Et puis, en partant donc, la bise à tout le monde, tonton Fernand et beau-connard-la-prochaine-fois-je-te-mettrai-un-poing-dans-la-gueule-pour-oser-te-reproduire-avec-sa-soeur, tata Josiane et cousin Pierre et ... belle-maman !!!
Qui a été, durant tout ce déjeuner, semblable à ce qu'on pouvait attendre d'elle, le stress en plus. Il se dit qu'il a bien fait d'avoir été de l'autre côté de la table.
Formule de politesse, vanne convenue et, alors que nous sommes seuls dans la cuisine, que la dernière bise est faite et que j'ai déjà commencé à me retourner, elle m'agrippe soudainement et fermement. Avec colère et détresse, désespoir et espoir, et un certain supplique dans les yeux. Je m'attends à prendre une insulte en pleine gueule pour avoir tapé l'incruste,
mais là, elle me dit,
en regardant aussi profond en moi que peu l'ont déjà fait :
Et surtout, prends soin de ma fille.
Et tandis que je reste bouche bée, et qu'elle me tient toujours le bras (mais cette fois encore plus fort), Géraldine fait irruption avec éclats (comme à son habitude) en nous hurlant un
Alors, tu dragues ma mère ?
...
Voilà. J'en suis là de ce mélo pathétique et je vis à l'instant même un grand moment de solitude. Parce que Géraldine est venue me chercher pour qu'on se barre, sa mère me considère comme un petit con de 33 ans qui saute
sur tout ce qui bouge, et mon alter ego gentil, qui sait qu'il a le pouvoir de faire le bien ... et donc, la main de ma belle-mère qui, je le saurai le lendemain, est en train de me faire une marque que je vais garder quelques jours. Epreuve de philo coefficient 12, vous avez 2 secondes.

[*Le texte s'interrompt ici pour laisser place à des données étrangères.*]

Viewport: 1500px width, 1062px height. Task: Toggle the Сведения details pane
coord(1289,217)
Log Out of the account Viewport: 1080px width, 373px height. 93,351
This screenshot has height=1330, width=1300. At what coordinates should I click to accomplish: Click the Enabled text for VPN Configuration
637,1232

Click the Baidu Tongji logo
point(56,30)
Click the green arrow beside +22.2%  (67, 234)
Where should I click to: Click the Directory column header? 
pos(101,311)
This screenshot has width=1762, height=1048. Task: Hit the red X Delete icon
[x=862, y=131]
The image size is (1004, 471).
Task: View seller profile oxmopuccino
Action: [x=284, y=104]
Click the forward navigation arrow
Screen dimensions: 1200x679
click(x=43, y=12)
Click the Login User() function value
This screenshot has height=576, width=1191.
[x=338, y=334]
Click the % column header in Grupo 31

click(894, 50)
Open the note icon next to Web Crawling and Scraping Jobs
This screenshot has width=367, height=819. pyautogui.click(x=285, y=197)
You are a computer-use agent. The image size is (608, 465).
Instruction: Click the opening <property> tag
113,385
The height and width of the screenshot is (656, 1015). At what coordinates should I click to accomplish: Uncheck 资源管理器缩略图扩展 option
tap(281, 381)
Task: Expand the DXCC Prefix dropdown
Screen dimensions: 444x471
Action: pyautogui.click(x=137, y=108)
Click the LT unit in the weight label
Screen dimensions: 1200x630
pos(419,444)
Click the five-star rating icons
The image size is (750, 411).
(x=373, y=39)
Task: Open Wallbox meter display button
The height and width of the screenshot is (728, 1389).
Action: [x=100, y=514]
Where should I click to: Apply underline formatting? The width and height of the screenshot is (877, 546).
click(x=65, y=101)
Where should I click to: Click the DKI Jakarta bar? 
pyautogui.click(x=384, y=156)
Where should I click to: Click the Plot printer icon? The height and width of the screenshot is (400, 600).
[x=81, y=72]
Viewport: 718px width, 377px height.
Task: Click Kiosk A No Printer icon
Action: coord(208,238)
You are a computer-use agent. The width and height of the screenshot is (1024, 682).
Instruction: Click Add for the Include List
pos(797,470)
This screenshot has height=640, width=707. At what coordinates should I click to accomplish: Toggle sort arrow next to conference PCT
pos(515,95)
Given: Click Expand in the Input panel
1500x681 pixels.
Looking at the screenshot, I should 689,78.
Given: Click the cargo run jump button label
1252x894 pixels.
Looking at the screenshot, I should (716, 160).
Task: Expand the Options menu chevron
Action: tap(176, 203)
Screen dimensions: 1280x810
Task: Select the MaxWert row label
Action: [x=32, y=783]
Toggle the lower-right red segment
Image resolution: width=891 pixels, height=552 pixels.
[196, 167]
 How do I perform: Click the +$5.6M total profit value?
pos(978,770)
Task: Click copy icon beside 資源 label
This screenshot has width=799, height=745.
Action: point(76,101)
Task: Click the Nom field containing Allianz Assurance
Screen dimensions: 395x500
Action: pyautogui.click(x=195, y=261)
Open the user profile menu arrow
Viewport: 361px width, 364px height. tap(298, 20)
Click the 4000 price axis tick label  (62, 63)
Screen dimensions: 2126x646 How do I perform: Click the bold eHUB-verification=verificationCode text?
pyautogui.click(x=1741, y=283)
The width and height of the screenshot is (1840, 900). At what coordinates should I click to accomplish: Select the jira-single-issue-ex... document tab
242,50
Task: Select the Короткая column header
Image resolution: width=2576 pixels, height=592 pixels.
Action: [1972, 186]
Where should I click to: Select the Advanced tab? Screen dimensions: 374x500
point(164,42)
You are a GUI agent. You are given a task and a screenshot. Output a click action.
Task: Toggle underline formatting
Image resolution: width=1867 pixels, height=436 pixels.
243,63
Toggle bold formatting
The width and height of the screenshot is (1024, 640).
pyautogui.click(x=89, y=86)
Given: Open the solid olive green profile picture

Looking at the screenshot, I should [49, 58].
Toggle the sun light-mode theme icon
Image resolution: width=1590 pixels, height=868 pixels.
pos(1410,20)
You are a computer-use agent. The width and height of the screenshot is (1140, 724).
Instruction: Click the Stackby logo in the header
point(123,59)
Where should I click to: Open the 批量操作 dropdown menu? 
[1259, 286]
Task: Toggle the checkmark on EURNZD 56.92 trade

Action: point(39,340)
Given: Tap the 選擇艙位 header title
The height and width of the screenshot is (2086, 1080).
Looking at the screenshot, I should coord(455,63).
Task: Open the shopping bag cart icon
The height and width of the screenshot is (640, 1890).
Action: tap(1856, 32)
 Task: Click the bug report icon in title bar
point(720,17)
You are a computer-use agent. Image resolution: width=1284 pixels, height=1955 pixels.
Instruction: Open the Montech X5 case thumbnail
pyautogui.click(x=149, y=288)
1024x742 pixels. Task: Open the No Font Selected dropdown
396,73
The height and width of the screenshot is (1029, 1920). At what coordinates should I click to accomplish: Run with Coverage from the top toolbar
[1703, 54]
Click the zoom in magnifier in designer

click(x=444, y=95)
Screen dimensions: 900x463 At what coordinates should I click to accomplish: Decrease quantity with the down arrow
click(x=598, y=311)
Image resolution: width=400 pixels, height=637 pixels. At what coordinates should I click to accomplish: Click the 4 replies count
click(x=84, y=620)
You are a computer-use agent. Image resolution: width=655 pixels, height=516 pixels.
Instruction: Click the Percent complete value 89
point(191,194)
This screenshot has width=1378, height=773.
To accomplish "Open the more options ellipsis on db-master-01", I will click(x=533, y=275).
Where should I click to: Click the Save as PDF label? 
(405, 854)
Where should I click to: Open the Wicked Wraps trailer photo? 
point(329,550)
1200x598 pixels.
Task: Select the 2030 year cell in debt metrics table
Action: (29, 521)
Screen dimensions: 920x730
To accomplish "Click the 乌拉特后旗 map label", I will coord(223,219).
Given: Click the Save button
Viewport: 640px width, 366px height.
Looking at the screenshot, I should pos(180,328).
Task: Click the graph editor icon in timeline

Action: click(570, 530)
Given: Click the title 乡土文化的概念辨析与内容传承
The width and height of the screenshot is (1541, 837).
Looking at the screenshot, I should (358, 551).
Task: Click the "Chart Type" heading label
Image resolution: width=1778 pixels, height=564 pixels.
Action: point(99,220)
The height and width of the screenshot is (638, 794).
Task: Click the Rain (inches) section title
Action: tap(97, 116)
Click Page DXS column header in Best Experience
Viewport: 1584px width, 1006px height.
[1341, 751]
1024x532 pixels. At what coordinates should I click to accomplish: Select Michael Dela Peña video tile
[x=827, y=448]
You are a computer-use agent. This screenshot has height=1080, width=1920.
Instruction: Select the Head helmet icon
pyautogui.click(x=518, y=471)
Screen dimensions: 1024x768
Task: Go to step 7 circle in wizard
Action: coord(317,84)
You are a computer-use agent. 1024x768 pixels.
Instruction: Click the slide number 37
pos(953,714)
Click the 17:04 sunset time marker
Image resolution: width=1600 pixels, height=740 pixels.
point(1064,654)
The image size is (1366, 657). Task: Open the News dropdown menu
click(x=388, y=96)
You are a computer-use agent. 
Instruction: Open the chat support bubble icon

Il va falloir réfléchir vite.
Dont acte.
Je dégage Géraldine :
Attends, j'ai oublié quelque chose dehors, tu peux me le chercher s'il te plaît ?
Je la pousse hors de la cuisine, ferme rapidement la porte (sans la claquer), fais lâcher ma belle-mère, la regarde dans les yeux marque une pause (rapide) et lui dis :
D'accord.
Un instant passe, puis elle se détend et me sourit pour une des premières fois
de cette journée la vie. Je rouvre lentement la porte, Géraldine m'interroge du regard, et je met un pied hors de la cuisine, avant d'y rentrer à nouveau très rapidement, et de refermer la porte tout aussi vite :
Autant que je pourrai.
J'ouvre à nouveau, Géraldine m'interroge encore plus, et là, j'ai l'éclair de lucidité, comme le numéro complémentaire du loto. Celui qui fait que je répond toujours entièrement et en toute vérité à mon interlocuteur, par respect, et par honnêteté. Même manège : je referme la porte, regarde à nouveau ma "belle-mère", qui commence à s'amuser de ce petit jeu et conclut :
Autant qu'elle le voudra.
Elle a souri à nouveau, confiante en ma parole sincère et ce bras protecteur qu'elle a broyé et qui allait maintenant étreindre sa fille.
Nous sommes rentrés tranquillement sur les routes du département, avec le soleil qui se couchait (parce que "soleil couchant", ça faisait trop de rime en "an").
C'était finalement une très bonne journée !
... un peu moins d'un mois plus tard, je constate avec déception que ma promesse est caduque. On ne devrait jamais essayer de tenir les promesses que les autres n'ont pas faites.